THE HUMAN MACHINE
Biologists Are From Mars, Engineers Are From Venus
As IT feverishly vies to disrupt health care—and to hack the human organism—engineers are running up against a mindset that’s planets apart from their own.
In less than a generation, IT has smashed, recast and obliterated entire industries. Now the wunderkinds who brought us the Internet and apps for buying Jimmy Choos are laying siege to health care, eager to shake up this most bloated of industries just like they did travel, finance, and pet food.
Some in IT are hammering away at health care’s Byzantine cost and payment systems. Others are inventing apps and gizmos to collect heaps of health data on everything from sleep patterns to a person’s complete sequence of DNA. A few even talk about disrupting the human organism itself—hacking and reengineering people’s DNA, neurons, and cells as if they were processors, motherboards, and lines of computer code.
Not surprisingly, this assault of the nerds has encountered considerable resistance, even as some progress is being made. Reasons include cost and payment structures that defy logic, the heavy hand of regulation in medicine, and a powerful and conservative establishment that resists change.
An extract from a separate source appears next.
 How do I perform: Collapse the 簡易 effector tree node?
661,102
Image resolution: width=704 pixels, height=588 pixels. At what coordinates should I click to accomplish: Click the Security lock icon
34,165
Yet there seems to be a much more basic issue at the heart of medicine’s rebuff of the changes offered by IT: that engineers fundamentally don’t get biologists, and biologists don’t get engineers.
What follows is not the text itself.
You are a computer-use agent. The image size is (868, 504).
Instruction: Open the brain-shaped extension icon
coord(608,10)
This starts with an attitude toward the biology of humans. Engineers like to compare people to really complicated computers. Physicians and biologists beg to differ, saying that humans are far more complex in ways that might take decades or centuries to fully untangle.
Consider this recent exchange between engineer and venture capitalist Vinod Khosla and physician and bestselling author Dean Ornish:
“In the end the human body is just a few thousand metabolic interacting pathways,” said Khosla during a discussion in San Francisco about the future of technology and humans. He compared human physiology to the early Internet, “where there were all these routes and routers.”
“I agree with Vinod,” said Ornish, “that if all we are is a collection of algorithms then we’ll get replaced by an iPhone app because computers do that better than we do. But you know what I’m most interested in is what's now called lifestyle medicine…”
(View the video to see this entire debate, recorded at a recent Arc meeting).
This philosophical disconnect emanates from the very different worlds that these two come from. Engineers inhabit a planet where humans create the machines and the code, and where a better, smaller, and more nimble upgrade will be unveiled at next year’s electronics show. Biologists come from a land where 3 billion years of evolution created the bio-machines they work with; where their software and hardware is frustratingly obtuse, messy, and obscure, despite recent advances, and filled with redundant systems and twists and turns that no human engineer would ever design.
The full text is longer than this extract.